Did not the Prime Minister say that all the panels were to be kept open? Is the right hon. Gentleman aware that the Members of this insurance committee which settled this question were never given notice when this question came on?

Mr. MASTERMAN

That is not the information at my disposal. This was done by the local insurance committee after a request had been made to the Insurance Commissioners to declare the panel system at an end.

42. Mr. TIMOTHY DAVIES

asked the number of insured persons under treatment for tuberculosis in Lincolnshire on 31st January; and will he give the numbers for Lindsey, Kesteven, and Holland separately?

Mr. MASTERMAN

I have inquired of the insurance committees of the districts referred to and will inform the hon. Member of the result of those inquiries.

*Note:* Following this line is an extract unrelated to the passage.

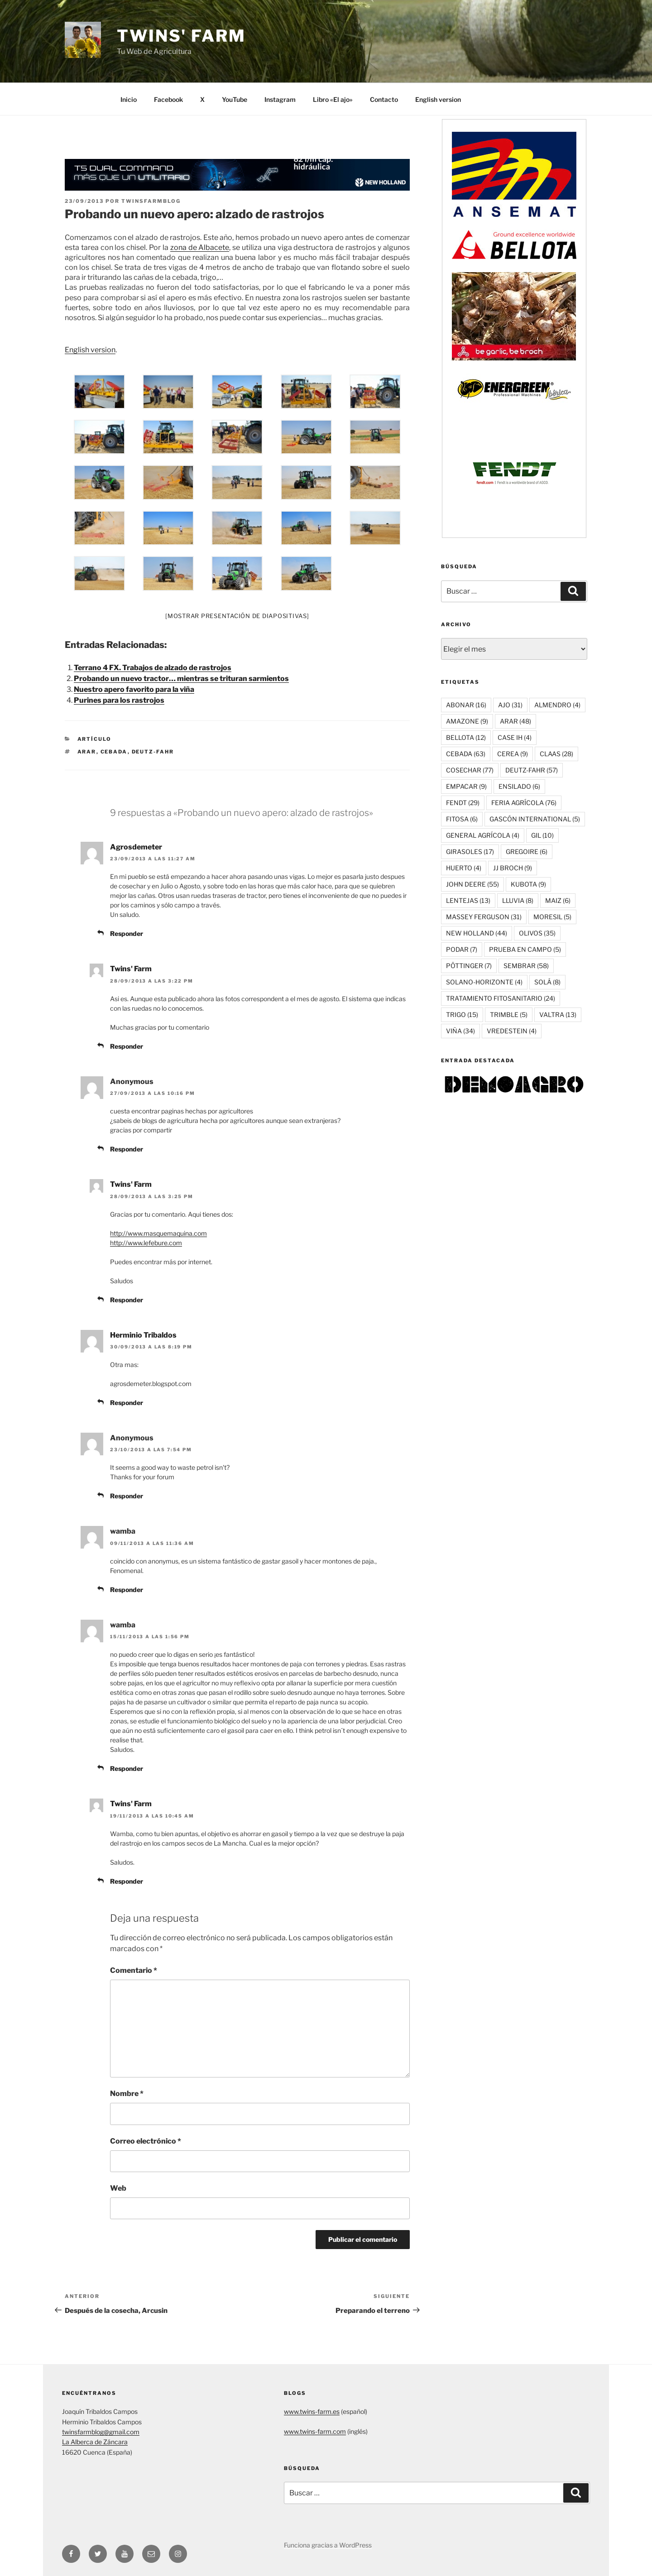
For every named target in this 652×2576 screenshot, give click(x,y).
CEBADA (114, 751)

44. Mr. GODFREY LOCKER-LAMPSON

asked whether the Huddersfield and Bradford Insurance Committees have issued circulars refusing free choice of doctor outside the panels unconditionally and without exception?

Mr. MASTERMAN

I am communicating with the insurance committees concerned, and I will inform the hon. Member of the result.

57. Mr. BUTCHER

asked the Secretary to the Treasury whether he is aware of the difficulties which friendly societies are experiencing in supplying medical benefits out of their own funds to persons who are over sixty-five, and who are not insured under the National Insurance Act; whether such difficulties have arisen from the fact that in consequence of the passing of the Act the arrangements which the friendly societies have hitherto made for supplying medical benefits to their members have been disturbed, and that it is not now possible for the friendly societies to supply medical benefits to their members at the same cost as they did formerly, and that such cost has been increased by 3s. or 4s. a year; and whether he will state what steps the Government are prepared to take in order to enable friendly societies to provide medical benefits for their members who are over sixty-five and are not insured under the Act?

Mr. MASTERMAN

I am not in a position to say whether or to what extent societies have found it impossible to arrange with the doctors who are receiving a higher remuneration than hitherto for insured persons to continue to treat the small and diminishing number of their own aged and infirm patients who are not insured upon the same or approximately the same terms as before.